**Extract provided:**

Sault pulls weight at strongman provincials

On a cool, windy, overcast morning in Perth, Ont., the announcer, Dr. Sam Dube, asked everyone watching the livestream of the World’s Strongest Disabled Man Competition: “What’s your excuse ladies and gentlemen?”

Local competitors did Sault Ste. Marie proud at the recent 2022 Ontario Amateur Provincials Strongman Competition.

In the heavyweight division, the Sault’s Nathan Edwards took second place, narrowly missing first and Lance Gingras placed sixth. In the men’s under 105 kilograms, Scott Dinter grabbed second place, and Jared Musgrove took third in the under 90kg division.

The provincial strongman athletes competed in five events, including the Town & Country Chrysler Jeep Wagoneer pull, log clean and press for reps, sandbag to shoulder for reps, the farmer’s carry, and the deadlift for reps event.

Held by Jakabol Strongfit and Oakfield Rugby Centre, for Strongman Corporation Canada, the day’s head referee was Magnús Ver Magnússon, the Icelandic four-time World’s Strongest Man. Strongman Canada was represented onsite by Maxime Boudreault, who placed third at the World’s Strongest Man competition, and his fiancé Sam Belliveau who is the middleweight women’s champion.

In the day’s opening event, as Edwards was pulling the 3,000 kg Wagoneer by rope from a seated position, Dube said, “Nathan’s quite muscular … he’s picking up speed … he’s actually accelerating the Wagoneer.”

But that first event turned out to be Edwards’s worst for the day, as he placed fourth. Jake Ripco, a world class powerlifter from Hamilton, Ont., who towered over the other competitors at 6’8”, won the event with a 20.13 seconds hand over hand pull, and he went on to win the division.

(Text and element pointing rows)
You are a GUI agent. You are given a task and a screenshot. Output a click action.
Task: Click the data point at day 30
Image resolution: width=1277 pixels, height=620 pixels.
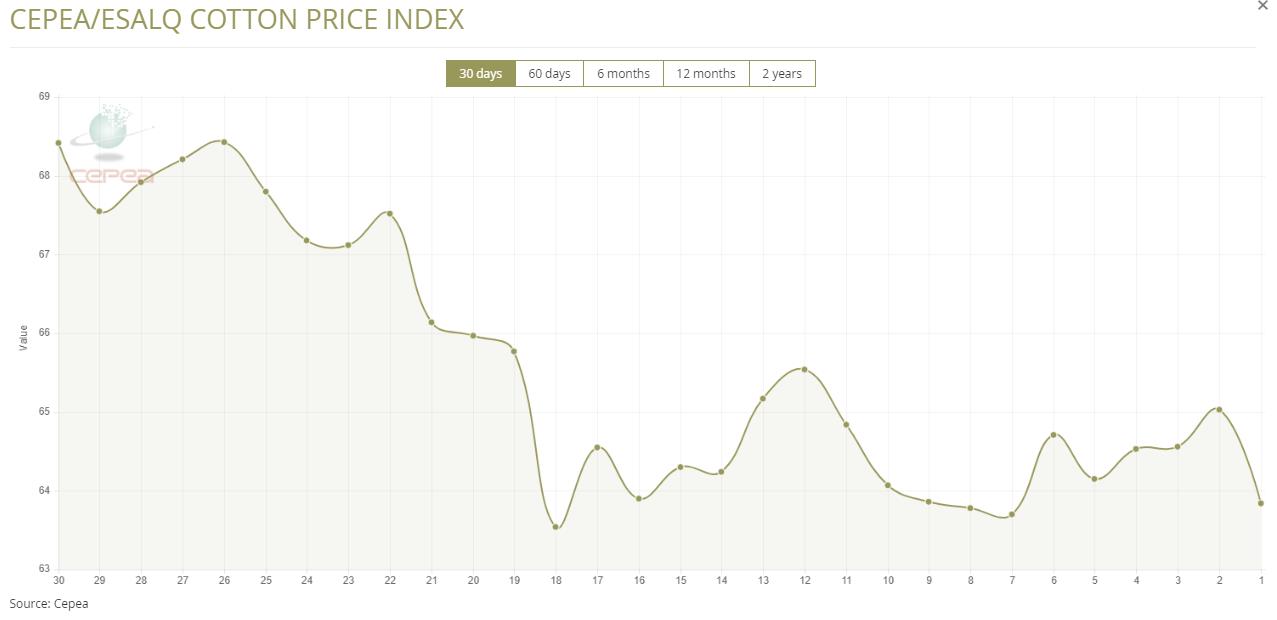pyautogui.click(x=59, y=143)
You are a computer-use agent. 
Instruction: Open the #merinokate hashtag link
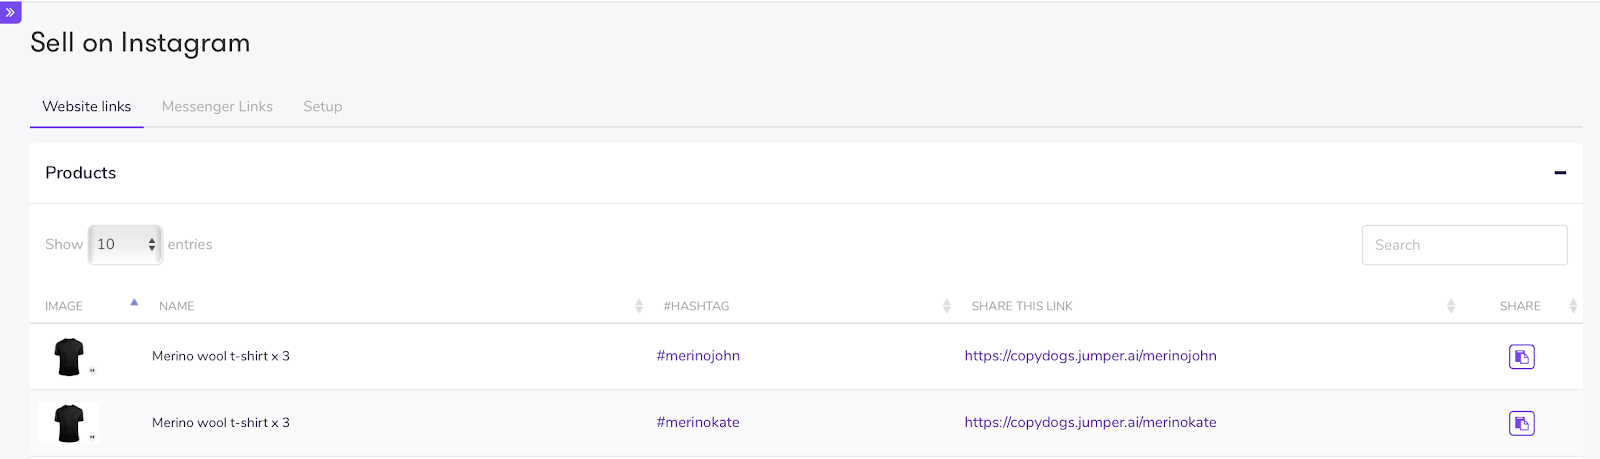pyautogui.click(x=698, y=423)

**Your objective:** Pick up the strongman competition article right after its last sentence and keep it going. The rows have nothing to do with this.

**Right answer:**
“I wasn’t able to get my hands moving fast enough,” said Edwards, who won the Valhalla’s Mightiest 2022 Strongman competition in early May in the Sault. “There was too much slack on the rope. I just felt off. Strongman is about strength, but I’m learning that there’s a lot of technique to master as well.”

Edwards then went on to place first with eight reps in the 286 pound log clean and press, placed second in the 285 pound sandbag to shoulder with four reps, and tied for first in the 585 pound deadlift event with 14 reps.

He got discouraged in the third event.

“The farmer’s carry was supposed to be 320 pounds per hand for a 100-foot carry, but no one completed it,” he said. “The organizers told us later it was heavier than 320, but it didn’t feel good not to finish it. After that, I felt like whatever I did didn’t matter.”

Edwards placed third in the farmer’s carry.

Once the results were announced, however, Edwards realized just how close he’d come to taking the top spot.

“I lost on my own stupidity, because I kind of gave up thinking that I was in fourth place,” he said. “Losing by .5 I felt better… in a way. One more rep on deadlift, log press, or sandbag, and I would have won. It was a mistake of inexperience, with only three shows under my belt. But better to learn that lesson at the provincials and not a bigger competition.”

Edwards, Gingras and Dinter had already qualified for the nationals in May, so they saw the provincials as a training opportunity; to get in more practice before the nationals in Thunder Bay Oct. 22. Musgrove’s finish at the provincials earned him a spot at the nationals as well.

Edwards has an extra step before the Nationals, as he was invited to the pro-qualifier event in Saint-André-Avellin, Quebec at the end of July.

“There is one slot for the top person in Ontario to go to Canada’s Strongest Man, and one open spot,” he said.

“I’d like to walk away with one of those. There’s going to be a lot of strong guys at that show, and a lot of pros. If I don’t win … I’ll learn.”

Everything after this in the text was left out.